“Sometimes they do,” laughed the nice, kind lady goose, placing her soft feathered wing around him. “I once had an old grandmother goose who told me stories. I haven’t forgotten them. Oh, my, no! I told them to a man and he put them all in a book called “Grandmother Goosey’s Bedtime Rimes”!

“Tell me one,” said Little Jack Rabbit, sleepily.

“Once upon a time,” began the kind lady goose, but before she could say another word the bunny boy was sound asleep.

By and by the Old Dog Driver shouted, “Turnip City! All out!”
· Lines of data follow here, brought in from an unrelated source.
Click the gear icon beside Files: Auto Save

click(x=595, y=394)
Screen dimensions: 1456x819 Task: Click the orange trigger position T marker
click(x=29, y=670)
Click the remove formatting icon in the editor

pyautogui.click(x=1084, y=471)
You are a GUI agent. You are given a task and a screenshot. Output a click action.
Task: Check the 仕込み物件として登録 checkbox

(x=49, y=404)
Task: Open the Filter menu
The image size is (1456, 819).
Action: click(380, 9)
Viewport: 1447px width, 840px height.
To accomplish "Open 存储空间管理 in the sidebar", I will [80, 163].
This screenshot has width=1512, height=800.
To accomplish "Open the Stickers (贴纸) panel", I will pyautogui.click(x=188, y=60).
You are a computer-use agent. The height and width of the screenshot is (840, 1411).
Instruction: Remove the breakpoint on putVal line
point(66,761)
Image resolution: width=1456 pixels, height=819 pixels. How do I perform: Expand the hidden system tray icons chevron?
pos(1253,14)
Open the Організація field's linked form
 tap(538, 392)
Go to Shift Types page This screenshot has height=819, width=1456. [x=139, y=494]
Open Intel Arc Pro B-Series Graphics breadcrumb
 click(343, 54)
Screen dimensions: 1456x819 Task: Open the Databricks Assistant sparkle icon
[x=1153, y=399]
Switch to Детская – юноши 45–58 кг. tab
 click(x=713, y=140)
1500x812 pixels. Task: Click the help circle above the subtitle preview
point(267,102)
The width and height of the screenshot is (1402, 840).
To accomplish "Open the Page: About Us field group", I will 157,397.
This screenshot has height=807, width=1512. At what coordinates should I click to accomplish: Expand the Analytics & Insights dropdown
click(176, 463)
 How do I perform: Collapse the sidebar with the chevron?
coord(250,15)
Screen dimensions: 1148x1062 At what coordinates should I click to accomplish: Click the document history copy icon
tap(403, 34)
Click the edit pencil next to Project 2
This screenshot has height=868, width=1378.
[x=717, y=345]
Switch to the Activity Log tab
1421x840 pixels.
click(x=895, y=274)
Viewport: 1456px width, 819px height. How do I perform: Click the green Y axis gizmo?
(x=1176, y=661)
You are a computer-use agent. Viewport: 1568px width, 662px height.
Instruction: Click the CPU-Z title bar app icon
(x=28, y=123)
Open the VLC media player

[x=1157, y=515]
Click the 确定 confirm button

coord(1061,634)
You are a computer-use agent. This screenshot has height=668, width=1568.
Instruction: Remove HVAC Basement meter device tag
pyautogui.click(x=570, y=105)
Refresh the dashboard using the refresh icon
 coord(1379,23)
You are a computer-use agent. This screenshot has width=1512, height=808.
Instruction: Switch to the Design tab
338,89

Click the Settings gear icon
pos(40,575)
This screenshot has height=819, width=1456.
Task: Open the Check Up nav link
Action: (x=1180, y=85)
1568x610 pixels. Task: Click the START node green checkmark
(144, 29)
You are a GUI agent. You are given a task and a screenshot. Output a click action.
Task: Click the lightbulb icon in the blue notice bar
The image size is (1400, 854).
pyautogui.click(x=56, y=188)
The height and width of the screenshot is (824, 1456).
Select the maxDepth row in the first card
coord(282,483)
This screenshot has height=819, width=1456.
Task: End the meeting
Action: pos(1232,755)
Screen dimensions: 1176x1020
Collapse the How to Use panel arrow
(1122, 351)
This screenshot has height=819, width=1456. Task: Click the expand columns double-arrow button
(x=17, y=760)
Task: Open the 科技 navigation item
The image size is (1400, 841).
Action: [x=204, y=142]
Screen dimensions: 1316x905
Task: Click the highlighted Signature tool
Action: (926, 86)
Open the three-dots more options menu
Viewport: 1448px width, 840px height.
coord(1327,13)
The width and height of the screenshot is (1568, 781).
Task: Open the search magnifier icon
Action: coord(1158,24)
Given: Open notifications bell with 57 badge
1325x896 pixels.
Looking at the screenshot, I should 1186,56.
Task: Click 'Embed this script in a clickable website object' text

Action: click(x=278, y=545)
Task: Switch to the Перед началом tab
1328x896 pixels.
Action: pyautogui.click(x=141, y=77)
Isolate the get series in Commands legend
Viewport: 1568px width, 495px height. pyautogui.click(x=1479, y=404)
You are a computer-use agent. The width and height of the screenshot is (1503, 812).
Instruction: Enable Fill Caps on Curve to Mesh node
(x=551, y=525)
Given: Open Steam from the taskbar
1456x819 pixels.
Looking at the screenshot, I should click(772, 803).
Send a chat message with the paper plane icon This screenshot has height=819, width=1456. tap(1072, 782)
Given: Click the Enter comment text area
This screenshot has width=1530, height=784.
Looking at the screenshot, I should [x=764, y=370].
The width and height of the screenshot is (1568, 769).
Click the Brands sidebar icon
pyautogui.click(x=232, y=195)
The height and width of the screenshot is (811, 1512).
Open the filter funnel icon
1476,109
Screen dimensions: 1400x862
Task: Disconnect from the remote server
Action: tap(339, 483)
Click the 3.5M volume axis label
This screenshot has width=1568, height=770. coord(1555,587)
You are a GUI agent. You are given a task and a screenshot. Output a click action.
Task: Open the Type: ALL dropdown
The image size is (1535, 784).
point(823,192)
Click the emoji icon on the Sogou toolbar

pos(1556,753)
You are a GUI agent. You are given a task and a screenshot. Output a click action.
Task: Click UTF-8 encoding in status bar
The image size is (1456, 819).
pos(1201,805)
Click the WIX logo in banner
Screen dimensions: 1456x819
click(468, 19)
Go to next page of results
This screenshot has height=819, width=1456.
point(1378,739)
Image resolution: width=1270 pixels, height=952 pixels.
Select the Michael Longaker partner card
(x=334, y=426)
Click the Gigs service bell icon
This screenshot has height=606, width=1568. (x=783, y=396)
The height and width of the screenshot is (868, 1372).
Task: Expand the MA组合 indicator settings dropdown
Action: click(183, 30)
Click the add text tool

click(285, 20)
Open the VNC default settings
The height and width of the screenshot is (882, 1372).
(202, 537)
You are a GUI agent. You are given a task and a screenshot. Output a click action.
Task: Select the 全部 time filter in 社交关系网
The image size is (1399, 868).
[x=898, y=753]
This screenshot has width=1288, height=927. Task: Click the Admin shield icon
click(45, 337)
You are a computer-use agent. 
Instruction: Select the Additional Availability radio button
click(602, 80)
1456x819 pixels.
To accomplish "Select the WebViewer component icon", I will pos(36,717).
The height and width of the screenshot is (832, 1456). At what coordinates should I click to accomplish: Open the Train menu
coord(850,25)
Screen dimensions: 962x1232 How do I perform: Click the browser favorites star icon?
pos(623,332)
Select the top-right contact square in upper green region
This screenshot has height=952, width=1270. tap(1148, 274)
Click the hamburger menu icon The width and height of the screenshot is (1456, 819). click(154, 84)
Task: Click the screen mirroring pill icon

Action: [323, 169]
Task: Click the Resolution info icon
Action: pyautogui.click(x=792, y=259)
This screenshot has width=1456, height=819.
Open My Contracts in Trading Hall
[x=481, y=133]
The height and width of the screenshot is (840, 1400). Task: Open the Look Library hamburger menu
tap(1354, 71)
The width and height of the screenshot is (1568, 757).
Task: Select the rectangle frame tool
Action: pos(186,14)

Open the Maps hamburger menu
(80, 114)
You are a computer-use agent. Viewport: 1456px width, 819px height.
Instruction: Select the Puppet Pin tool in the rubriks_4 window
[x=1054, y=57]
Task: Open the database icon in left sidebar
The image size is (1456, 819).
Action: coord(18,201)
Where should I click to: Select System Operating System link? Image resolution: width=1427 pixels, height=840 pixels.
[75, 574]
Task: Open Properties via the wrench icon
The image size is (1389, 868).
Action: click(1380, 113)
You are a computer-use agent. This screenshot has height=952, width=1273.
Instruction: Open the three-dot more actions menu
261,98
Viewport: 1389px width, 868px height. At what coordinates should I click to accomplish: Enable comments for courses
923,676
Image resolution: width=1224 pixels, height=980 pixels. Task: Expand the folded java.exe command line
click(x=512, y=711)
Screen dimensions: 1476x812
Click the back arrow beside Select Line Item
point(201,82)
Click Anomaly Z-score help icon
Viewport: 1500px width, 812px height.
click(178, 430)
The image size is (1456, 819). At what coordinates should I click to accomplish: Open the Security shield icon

Sure enough, it was Turnip City! Just across Lettuce Square on the front porch of his pretty white house stood Uncle John Hare and behind him in the doorway, Mrs. Daisy Duck, his nice old housekeeper.

“Good-by,” cried Little Jack Rabbit, taking off his cap to the Old Lady Goose. Then away he hopped across the square and up the walk that led from the little white gate to the front piazza of Uncle John’s neat little bungalow.

“Well, I’m glad to see you,” cried the nice old gentleman bunny, patting his small nephew on the head.

“And so am I,” quacked Mrs. Daisy Duck. “Now there’ll be somebody young and frisky in the house.”

“What, am I growing so old?” asked Uncle John Hare, hopping about on the piazza with Little Jack Rabbit.